Case ID: kan_48/html/0249-01.html
Source: Caselaw Access Project
Author: {"author": "Valentine, J.:", "license": "Public Domain", "url": "https://static.case.law/"}
Date Created: 2024-08-24T03:29:51.129683

Seigfried Schulein et al. v. D. W. Hainer.
    Fbaddtjlent Vendee — Bights of Vendoi — Bona Fide Purchaser. Where a vendee, by a fraudulent purchase, procures personal property from an innocent vendor, and then sells it to another for the consideration only of the payment of a preexisting debt, the original vendor may treat all transfers as void, and recover in an action against the purchaser from the fraudulent vendee the value of the property.
    
      Error from Lyon District Court.
    
    Action by Schulein and another against Hainer to recover for goods sold. Verdict and judgment for defendant, at the February term, 1888. The plaintiff brings the case to this court. The facts appear in the opinion.
    
      L. B. Kellogg, and T. N. Sedgwick, for plaintiffs in error.
    
      J. Jay Buck, for defendant in error.
   The opinion of the court was delivered by

Valentine, J.:

This was an action brought in the district court of Lyon county, on November 19, 1887, by Seigfried Schulein and A. Schulein, partners, as Seigfried Schulein & Co., against D. W. Hainer, for the recovery of $243.85 and interest.

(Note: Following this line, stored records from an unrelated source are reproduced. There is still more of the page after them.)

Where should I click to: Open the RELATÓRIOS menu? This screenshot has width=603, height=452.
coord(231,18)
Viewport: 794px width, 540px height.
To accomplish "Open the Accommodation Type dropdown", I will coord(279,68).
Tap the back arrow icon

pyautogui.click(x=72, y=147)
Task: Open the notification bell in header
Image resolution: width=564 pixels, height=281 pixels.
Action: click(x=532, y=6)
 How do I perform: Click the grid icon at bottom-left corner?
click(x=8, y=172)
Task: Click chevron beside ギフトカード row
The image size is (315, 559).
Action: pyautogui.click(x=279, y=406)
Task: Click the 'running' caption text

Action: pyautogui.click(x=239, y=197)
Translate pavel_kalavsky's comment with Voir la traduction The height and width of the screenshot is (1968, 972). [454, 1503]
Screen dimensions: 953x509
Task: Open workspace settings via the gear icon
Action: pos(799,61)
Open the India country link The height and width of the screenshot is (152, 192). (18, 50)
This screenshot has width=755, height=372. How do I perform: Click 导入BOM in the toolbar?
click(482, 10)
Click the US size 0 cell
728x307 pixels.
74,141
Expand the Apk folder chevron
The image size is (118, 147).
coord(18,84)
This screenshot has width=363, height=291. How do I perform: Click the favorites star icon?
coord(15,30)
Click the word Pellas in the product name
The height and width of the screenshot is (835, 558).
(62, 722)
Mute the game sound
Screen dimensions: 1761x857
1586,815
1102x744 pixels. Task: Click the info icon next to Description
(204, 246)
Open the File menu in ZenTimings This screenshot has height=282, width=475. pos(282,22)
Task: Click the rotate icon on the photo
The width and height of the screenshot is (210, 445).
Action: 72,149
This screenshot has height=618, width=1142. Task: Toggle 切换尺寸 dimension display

The case was tried before the court and a jury, and the verdict and judgment were in favor of the defendant and against the plaintiffs; and the plaintiffs, as plaintiffs in error, bring the case to this court.

It appears that the plaintiffs were engaged in a wholesale drug, stationery and notion business, at Fort Scott, in Bourbon county. The defendant was engaged in a retail business of the same character at Emporia, in Lyon county; and J. E. Thomas was engaged in a like retail business at Dunlap, in Morris county. Thomas purchased of the plaintiffs certain goods, and sold them to the defendant, Hainer, for the eon- . sideration only of the payment of a preexisting debt due from Thomas to Hainer. At the time of these purchases and sales, Thomas was insolvent and had an outstanding chattel mortgage on his goods for all that they were worth; and there was also some evidence tending to show that he bought the goods from the plaintiffs with the intention of defrauding them and of not paying for them. On the trial in the court below the court instructed the jury, among other things, as follows:

“ 6. The burden of proof is upon the plaintiff to establish the claim of fraudulent intent on the part of said Thomas, as alleged, and the knowledge thereof on the part of the defendant, Hainer, and that the goods sued for were received by defendant, Hainer, and the value thereof, all of which must be shown by a preponderance of the evidence in the case.”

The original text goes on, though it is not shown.